In another column, Cakir questioned how come the authorities who were quick to describe terror victims as martyrs refused to do so for the victims of the Reina attack. “Our state leaders, government officials, AK Party politicians are usually quick to arrive at the scene of the incident and immediately issue statements calling the victims martyrs…. But unfortunately the term ‘martyr’ was not used for the Reina victims. They were called innocents, civilians... but nobody called them martyrs…”
Ahmet Hakan, a journalist who worked in the Islamist press for years and in recent times has shifted to the secular Dogan Media Group, wrote in a column that the word secularism used to fill him with loathing - but was now a source of hope.

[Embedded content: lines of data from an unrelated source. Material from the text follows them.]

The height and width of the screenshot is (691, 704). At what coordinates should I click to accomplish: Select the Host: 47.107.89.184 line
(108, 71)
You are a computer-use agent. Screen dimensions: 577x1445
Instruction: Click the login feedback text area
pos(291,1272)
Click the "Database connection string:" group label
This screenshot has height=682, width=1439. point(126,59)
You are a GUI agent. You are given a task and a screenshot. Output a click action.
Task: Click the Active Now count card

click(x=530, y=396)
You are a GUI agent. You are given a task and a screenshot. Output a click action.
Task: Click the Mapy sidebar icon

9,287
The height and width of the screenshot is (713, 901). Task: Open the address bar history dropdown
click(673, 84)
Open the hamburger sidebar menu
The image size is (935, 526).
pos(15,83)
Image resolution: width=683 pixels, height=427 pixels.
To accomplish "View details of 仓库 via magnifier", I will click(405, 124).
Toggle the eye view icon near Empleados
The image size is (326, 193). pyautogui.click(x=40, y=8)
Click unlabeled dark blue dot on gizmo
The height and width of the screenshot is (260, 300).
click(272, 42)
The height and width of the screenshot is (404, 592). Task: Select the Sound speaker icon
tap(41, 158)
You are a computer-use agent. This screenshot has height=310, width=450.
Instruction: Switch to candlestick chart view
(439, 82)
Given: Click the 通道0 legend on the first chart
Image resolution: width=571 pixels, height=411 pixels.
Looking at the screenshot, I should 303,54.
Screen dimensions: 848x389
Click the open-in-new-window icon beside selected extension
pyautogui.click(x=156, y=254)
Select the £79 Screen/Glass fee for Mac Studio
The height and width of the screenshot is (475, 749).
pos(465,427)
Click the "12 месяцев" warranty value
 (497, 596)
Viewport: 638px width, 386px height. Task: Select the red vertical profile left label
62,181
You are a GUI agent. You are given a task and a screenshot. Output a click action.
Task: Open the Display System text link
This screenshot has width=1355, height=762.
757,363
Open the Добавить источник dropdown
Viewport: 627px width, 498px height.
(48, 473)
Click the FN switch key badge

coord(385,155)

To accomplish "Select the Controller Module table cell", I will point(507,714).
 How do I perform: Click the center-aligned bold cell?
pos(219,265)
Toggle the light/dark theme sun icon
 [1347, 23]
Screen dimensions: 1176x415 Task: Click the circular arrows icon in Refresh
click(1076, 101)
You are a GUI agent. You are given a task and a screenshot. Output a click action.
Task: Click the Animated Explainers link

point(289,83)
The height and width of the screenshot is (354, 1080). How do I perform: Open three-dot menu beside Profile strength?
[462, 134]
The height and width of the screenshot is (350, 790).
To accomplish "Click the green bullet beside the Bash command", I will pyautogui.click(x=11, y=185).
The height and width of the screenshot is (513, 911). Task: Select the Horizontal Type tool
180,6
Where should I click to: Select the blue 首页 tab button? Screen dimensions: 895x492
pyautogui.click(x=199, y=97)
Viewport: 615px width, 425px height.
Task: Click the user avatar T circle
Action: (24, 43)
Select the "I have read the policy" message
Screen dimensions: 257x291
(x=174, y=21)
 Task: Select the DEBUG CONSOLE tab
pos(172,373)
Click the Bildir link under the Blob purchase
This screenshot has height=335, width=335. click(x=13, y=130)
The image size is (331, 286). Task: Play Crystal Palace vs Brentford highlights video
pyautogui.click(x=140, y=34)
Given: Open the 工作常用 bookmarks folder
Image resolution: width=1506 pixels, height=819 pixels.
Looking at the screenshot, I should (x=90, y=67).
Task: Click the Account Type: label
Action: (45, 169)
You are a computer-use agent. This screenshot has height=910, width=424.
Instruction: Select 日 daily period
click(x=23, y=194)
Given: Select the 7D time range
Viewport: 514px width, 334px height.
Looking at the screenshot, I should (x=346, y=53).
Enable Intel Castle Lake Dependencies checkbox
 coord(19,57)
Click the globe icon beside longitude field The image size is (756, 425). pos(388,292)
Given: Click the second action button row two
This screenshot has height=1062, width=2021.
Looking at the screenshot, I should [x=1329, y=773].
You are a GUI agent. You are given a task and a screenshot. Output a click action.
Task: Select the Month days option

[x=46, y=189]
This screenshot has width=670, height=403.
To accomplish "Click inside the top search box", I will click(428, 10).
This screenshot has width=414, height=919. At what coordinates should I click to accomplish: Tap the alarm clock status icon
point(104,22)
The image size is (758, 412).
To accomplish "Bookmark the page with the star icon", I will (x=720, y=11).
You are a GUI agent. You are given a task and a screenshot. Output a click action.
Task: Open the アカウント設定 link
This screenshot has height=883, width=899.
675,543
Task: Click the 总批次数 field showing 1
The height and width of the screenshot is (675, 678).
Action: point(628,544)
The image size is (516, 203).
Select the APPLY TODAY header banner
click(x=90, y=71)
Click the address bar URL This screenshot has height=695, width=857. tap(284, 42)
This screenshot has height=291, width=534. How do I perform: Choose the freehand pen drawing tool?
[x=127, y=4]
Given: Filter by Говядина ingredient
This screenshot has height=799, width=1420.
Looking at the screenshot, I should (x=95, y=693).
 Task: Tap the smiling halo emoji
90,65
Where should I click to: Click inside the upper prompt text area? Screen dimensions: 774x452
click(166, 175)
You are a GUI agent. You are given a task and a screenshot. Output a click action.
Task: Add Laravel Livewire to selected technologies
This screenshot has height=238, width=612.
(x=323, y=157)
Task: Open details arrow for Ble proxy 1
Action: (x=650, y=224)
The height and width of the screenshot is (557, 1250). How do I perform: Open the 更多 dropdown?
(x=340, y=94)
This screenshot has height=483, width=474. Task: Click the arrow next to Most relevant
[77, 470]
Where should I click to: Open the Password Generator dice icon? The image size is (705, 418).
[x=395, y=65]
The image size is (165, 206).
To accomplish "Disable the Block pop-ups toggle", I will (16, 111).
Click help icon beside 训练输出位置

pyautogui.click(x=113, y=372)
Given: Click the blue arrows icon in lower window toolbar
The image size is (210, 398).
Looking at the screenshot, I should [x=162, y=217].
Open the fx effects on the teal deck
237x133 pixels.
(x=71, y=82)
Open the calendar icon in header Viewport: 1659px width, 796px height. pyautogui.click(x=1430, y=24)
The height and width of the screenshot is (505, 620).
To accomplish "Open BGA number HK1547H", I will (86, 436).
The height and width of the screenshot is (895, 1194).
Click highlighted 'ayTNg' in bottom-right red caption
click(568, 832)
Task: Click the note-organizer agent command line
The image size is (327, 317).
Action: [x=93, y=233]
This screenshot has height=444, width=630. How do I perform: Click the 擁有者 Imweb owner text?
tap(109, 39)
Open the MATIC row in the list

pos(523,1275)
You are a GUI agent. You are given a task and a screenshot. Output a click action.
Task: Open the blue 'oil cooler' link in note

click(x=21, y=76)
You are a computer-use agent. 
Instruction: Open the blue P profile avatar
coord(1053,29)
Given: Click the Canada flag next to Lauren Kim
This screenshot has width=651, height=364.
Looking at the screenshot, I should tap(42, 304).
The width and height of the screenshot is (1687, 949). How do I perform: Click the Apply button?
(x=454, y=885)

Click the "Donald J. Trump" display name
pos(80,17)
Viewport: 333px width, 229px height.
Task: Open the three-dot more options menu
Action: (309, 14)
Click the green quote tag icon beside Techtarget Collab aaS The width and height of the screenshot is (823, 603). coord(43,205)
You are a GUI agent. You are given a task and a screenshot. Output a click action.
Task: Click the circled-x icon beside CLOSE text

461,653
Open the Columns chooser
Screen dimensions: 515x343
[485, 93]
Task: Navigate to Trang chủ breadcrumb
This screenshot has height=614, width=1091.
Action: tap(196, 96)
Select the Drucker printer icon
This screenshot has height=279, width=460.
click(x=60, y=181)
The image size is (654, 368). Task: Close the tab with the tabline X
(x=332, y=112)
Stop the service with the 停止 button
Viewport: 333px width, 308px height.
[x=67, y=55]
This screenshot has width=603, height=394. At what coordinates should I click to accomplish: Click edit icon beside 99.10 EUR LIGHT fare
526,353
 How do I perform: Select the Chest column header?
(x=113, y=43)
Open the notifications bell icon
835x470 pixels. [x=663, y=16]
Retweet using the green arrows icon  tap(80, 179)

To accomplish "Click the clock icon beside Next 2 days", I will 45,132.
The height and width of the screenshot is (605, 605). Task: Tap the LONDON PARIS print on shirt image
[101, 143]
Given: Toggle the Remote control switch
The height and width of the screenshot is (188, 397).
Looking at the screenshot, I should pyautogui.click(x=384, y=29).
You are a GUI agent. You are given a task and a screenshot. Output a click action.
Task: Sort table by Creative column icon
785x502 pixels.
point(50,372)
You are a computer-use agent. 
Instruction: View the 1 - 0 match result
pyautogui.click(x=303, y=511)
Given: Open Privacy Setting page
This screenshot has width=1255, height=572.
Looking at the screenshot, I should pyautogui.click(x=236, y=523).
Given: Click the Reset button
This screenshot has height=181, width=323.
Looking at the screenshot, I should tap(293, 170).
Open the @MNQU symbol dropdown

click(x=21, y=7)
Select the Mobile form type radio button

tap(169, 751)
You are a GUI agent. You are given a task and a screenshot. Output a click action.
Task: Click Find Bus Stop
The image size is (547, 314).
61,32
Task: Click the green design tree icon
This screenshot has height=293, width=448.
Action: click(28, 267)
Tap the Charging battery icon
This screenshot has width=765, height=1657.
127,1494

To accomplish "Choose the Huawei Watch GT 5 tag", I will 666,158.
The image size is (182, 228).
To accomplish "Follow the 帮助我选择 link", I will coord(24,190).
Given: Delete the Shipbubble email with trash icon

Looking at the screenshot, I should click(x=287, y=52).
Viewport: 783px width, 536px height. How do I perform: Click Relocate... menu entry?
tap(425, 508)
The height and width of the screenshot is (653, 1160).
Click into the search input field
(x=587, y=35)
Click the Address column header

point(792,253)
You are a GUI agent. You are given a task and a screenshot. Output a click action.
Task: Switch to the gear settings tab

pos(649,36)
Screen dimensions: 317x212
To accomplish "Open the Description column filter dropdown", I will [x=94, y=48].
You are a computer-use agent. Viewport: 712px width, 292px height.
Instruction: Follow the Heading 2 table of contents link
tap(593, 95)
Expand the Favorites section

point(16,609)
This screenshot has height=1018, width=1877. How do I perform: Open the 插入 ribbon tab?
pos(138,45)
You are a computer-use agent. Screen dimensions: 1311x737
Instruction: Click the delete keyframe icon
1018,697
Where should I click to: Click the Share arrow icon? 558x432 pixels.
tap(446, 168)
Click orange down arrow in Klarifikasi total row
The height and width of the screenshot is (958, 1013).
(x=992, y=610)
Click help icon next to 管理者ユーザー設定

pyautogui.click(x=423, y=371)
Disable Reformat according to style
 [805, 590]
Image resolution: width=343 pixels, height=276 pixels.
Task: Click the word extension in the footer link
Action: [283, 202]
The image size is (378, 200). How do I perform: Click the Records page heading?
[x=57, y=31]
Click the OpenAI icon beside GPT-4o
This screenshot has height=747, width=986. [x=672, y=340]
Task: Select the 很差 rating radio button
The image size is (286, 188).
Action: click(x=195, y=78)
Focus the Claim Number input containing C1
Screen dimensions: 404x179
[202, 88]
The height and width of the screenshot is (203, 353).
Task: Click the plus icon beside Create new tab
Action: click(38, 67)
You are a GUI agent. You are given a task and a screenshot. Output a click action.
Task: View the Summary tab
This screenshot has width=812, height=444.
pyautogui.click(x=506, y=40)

'Today, libertarian secularism has become the principle to say ‘stop’ to those trying to interfere in lifestyle choices'
- Ahmet Hakan, journalist
“In the past when secularism was mentioned I got upset…because in the past secularism was the flag under which a few gathered who thought it was okay to interfere in the lifestyle choices of others…” he wrote. “These days when secularism is mentioned the image of a port of peace comes to mind… because today, libertarian secularism has become the principle to say ‘stop’ to those trying to interfere in lifestyle choices…”
The fact that almost every one of the 27 tourists killed during the New Year’s Day attack on the Reina nightclub was from an Arabic-speaking country or of Arab descent is a strong indicator of what Turkey represents to many in the Middle East.
They come to enjoy that harmonious mix of an eastern and western lifestyle attained in the 2000s, which few other Middle Eastern countries have managed to achieve, with a pro-Islamist government that can actually work and be successful. This is why Turkey was cited as a potential role model for Middle Eastern states during the early days of the Arab Spring.